Kidney drug preserves insulin production in type 1 diabetes patients

June 25 (UPI) — A drug used to help kidney transplant patients avoid rejection preserved insulin production in newly diagnosed type 1 diabetes patients in a recent study.

Researchers at the University of Florida and 14 other TrialNet-associated institutions recently led a study to see if the drug thymoglobulin could slow insulin loss, either on its own or with another drug. The researchers, who report it was effective for people with type 1 diabetes, presented their findings Monday at the American Diabetes Association Scientific Sessions, and expect to publish them in the journal Diabetes Care.

The data presented at the conference represents early findings of the two-year clinical trial, which wraps up in August.
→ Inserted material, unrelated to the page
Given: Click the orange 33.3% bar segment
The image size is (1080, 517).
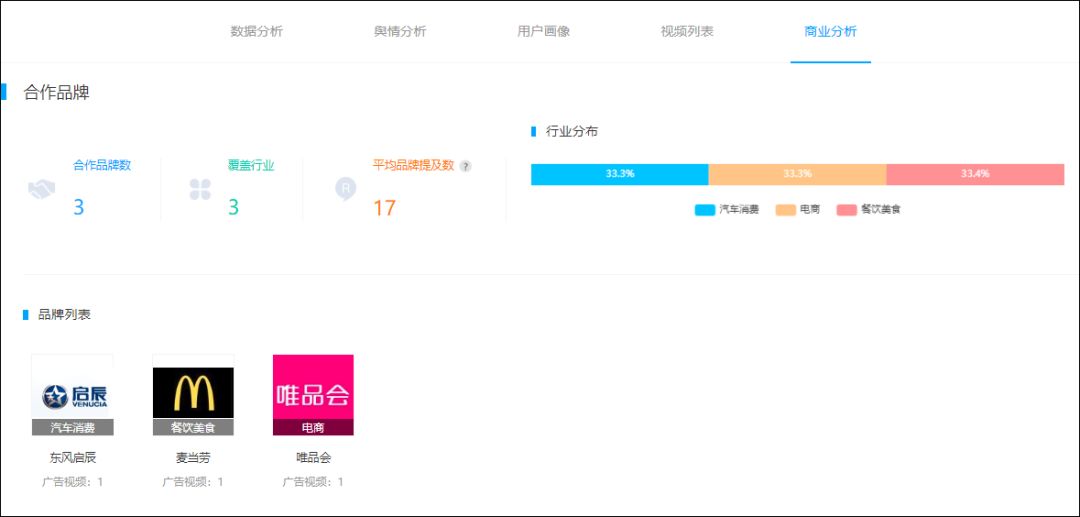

Final findings are expected next year.

“It gives us hope that we really are on the right path to preventing and reversing type 1 diabetes,” lead author Dr. Michael Haller, a UF Diabetes Institute researcher, said in a press release. “We still have a long way to go but this is a remarkable success that we should celebrate. These findings remind us and our patients that we are indeed making progress.”

Type 1 diabetes is an autoimmune disease affecting about 1.25 million American children and adults. For patients with the disease, islet cells in the pancreas that produce insulin are attacked by the body’s immune system, preventing normal regulation of sugar levels in the blood.

After finding that thymoglobulin, or ATG, was effective with animals, the researchers enrolled 89 people in the trial between age 12 and 45 who had been diagnosed with type 1 diabetes in the previous 100 days. Participants were then divided into three groups, with one group receiving a low dose of ATG, one group receiving ATG and the drug pegylated GCSF, and the third group receiving a placebo.

In one year, insulin production had increased in those given low-dose ATG compared with the placebo. The drug also significantly reduced hemoglobin A1C levels, which is a measure of average blood sugar levels.

The combination treatment did not, however, show efficacy beyond patients receiving the ATG alone.

Researchers found ATG works by killing “rogue” immune cells — targeting white blood cells that attack and kill insulin-producing beta cells instead of attacking viruses or bacteria.

Side effects included a few minutes of muscle soreness, nausea or headache during the intravenous infusion, and two-thirds of patients experienced two to three days of flu-like symptoms for about a week.

“We are excited about these important findings and the potential to conduct additional studies to test ATG even earlier in the disease process, prior to symptoms and clinical diagnosis, as well as later in the disease process for patients with more established type 1 diabetes,” Haller said.

Haller said the drug is not a permanent cure or a way to prevent the onset of type 1 diabetes, but it can help people with type 1 diabetes control their sugar levels. Current treatment options are limited to increasing insulin from injections or a continuous pump.

While the drug may not last forever, Haller said it could be possible to extend its efficacy by re-treating patients with the drug. He also plans to study whether ATG can prevent diabetes in people with biological markers for the disease.